Вопрос о наступлении русской армии и для союзников России весной 1917 г. перестал быть только военно-стратегическим вопросом. Правительства Франции, Англии, Италии, обеспокоенные происходящими в России революционными событиями, видя в них одну из главных причин, повлиявших на усиление классовой борьбы

[157]

в своих странах, требовали от Временного правительства ускоренной подготовки и проведения наступления. Они также считали, что наступление на фронте должно стать наступлением на революцию. Глава американской специальной миссии, побывавшей в России летом 1917 г., Э. Рут в беседе с сотрудником газеты «Новое время» заявил, что победа на фронте и укрепление положения правительства это две стороны единой задачи{16}.

Решение о наступлении на русско-германском фронте обусловливалось не только требованиями союзников.

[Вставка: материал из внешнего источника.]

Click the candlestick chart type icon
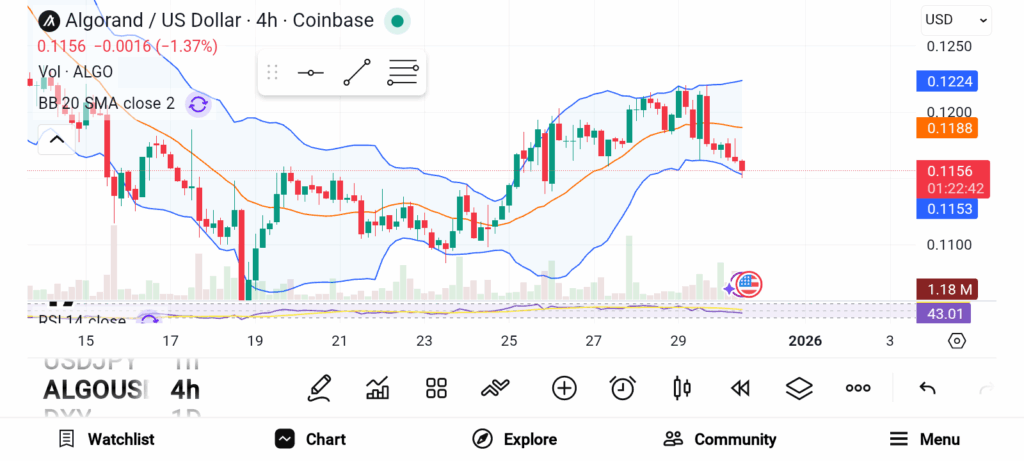The image size is (1024, 461). pos(682,388)
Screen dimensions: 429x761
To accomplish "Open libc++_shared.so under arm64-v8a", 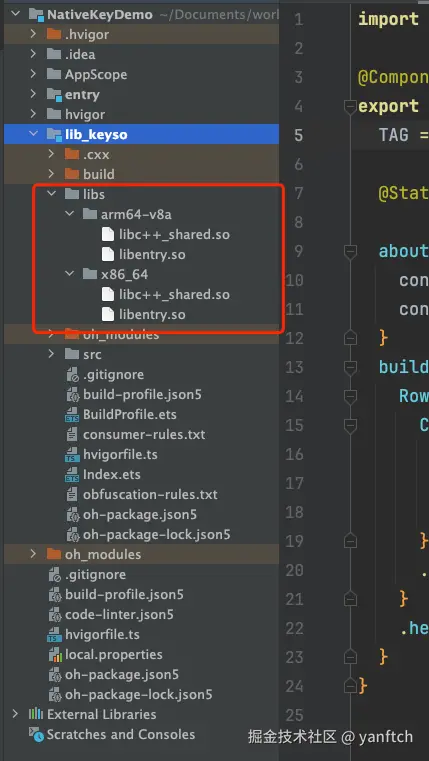I will click(x=175, y=234).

Напуганное усиливавшейся классовой борьбой в стране, дальнейшим революционизированием армии, Временное правительство исходило прежде всего из необходимости достижения своих внутриполитических целей. Расчет организаторов наступления сводился к следующему: в случае успеха наступление упрочило бы власть Временного правительства, отвлекло внимание масс от острых внутриполитических проблем, но самое главное — успешное наступление, по мнению его организаторов, позволило бы разогнать Советы и солдатские комитеты, принять репрессивные меры против выходящих из подчинения армейских частей.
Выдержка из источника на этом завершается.